■ **Records for the task**
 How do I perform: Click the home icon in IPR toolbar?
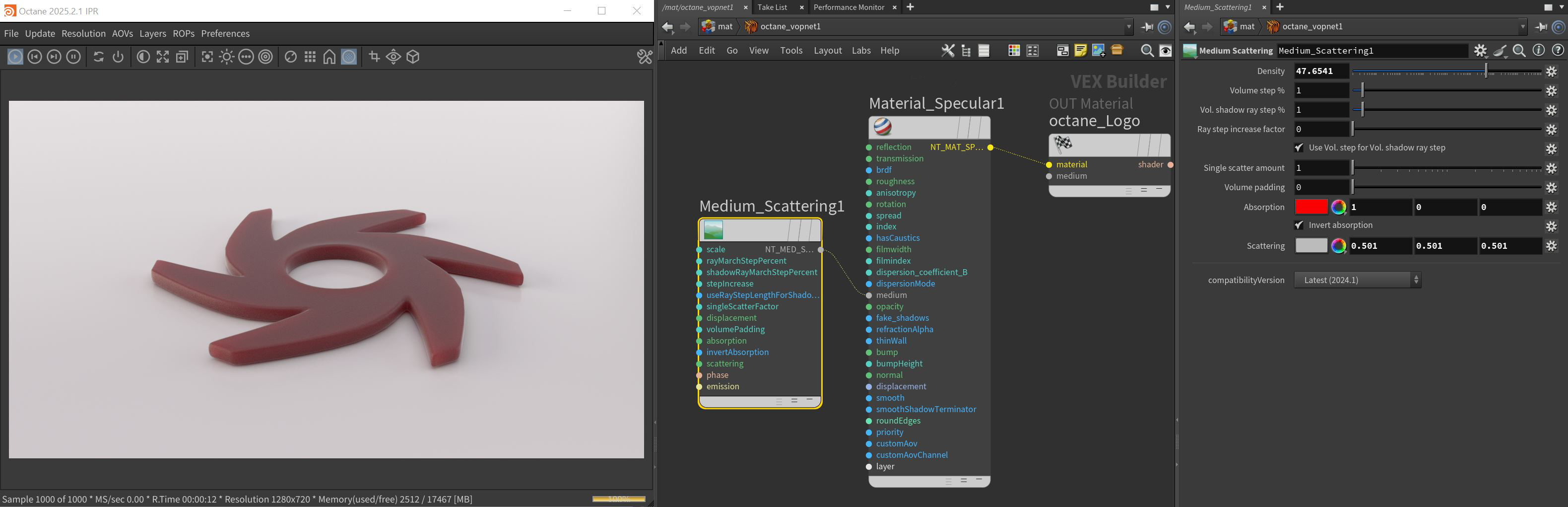[329, 57]

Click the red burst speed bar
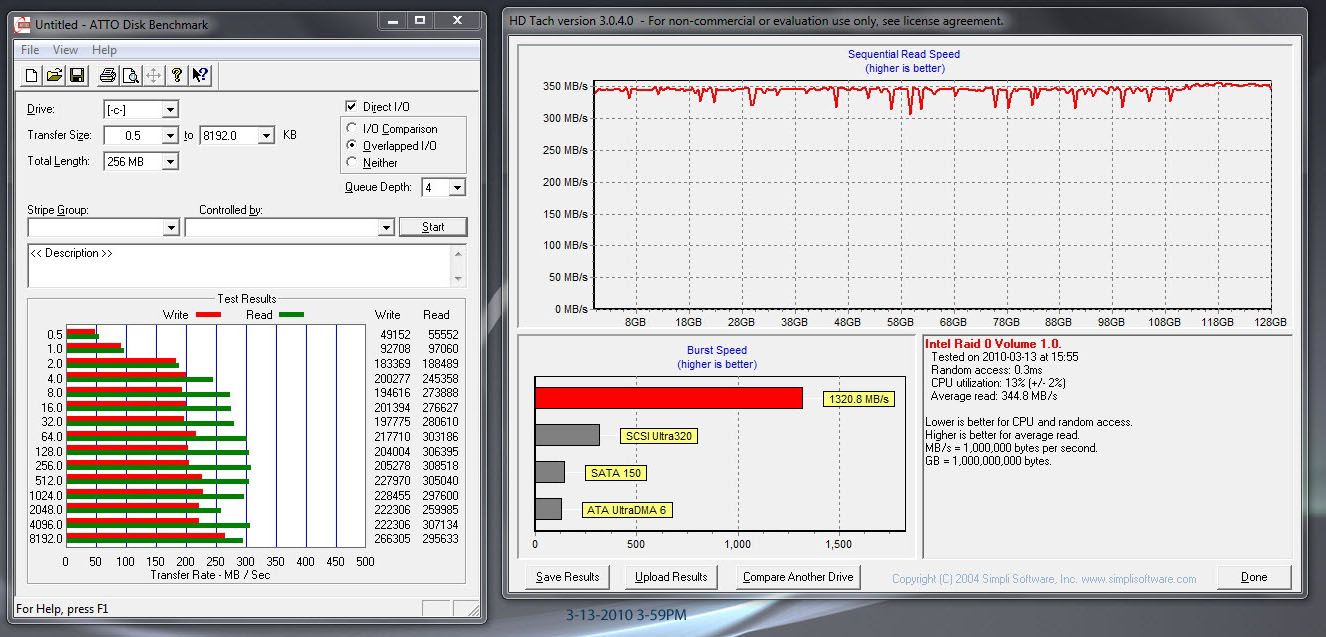(x=668, y=398)
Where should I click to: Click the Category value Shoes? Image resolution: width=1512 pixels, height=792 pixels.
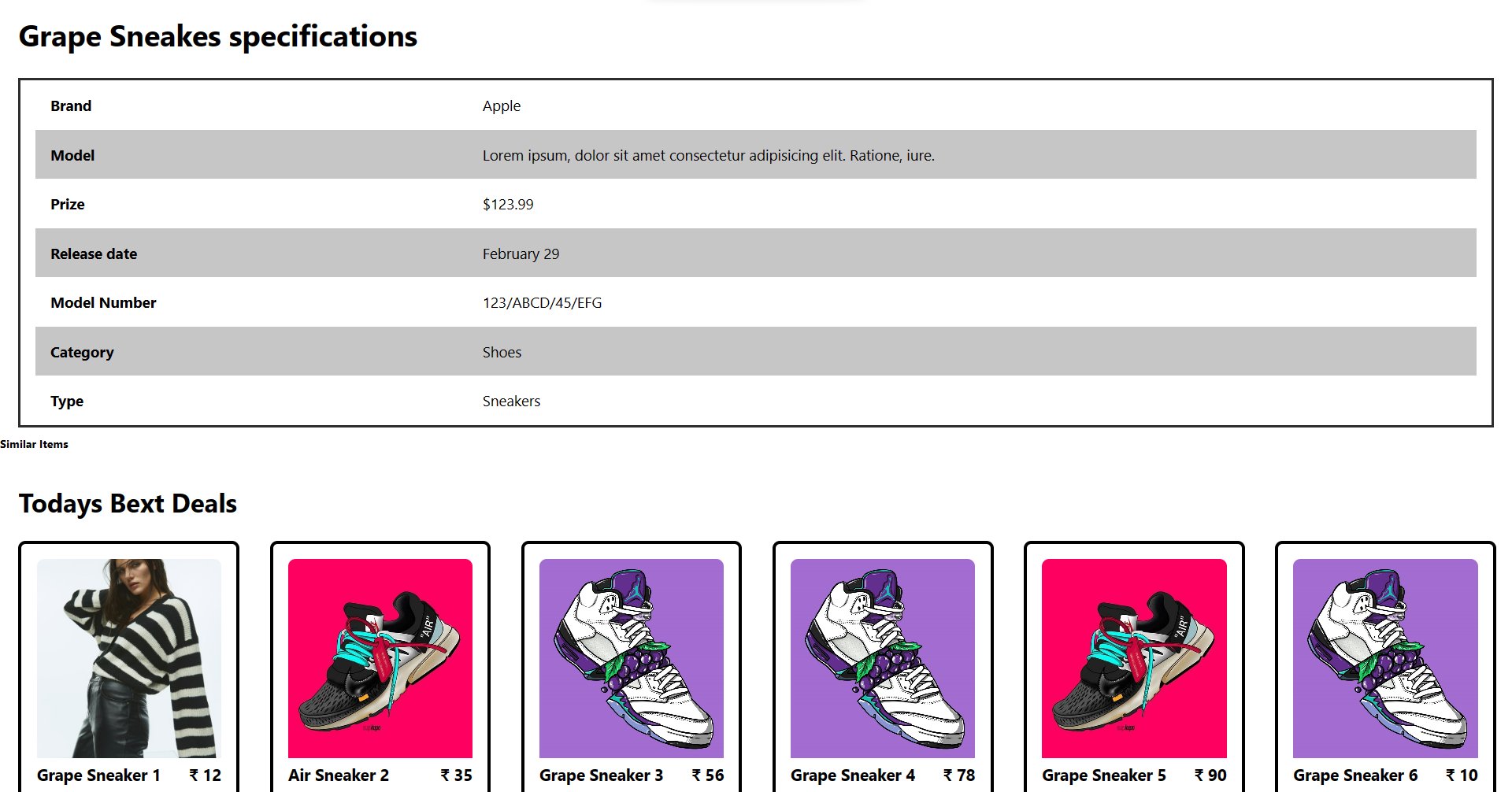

■ **Instructions to follow**
Repeat the records exactly, without the pictures.

■ **Answer to this exercise**
 How do I perform: Click the home icon in IPR toolbar?
[329, 57]

Click the red burst speed bar
(x=668, y=398)
Where should I click to: Click the Category value Shoes? Image resolution: width=1512 pixels, height=792 pixels.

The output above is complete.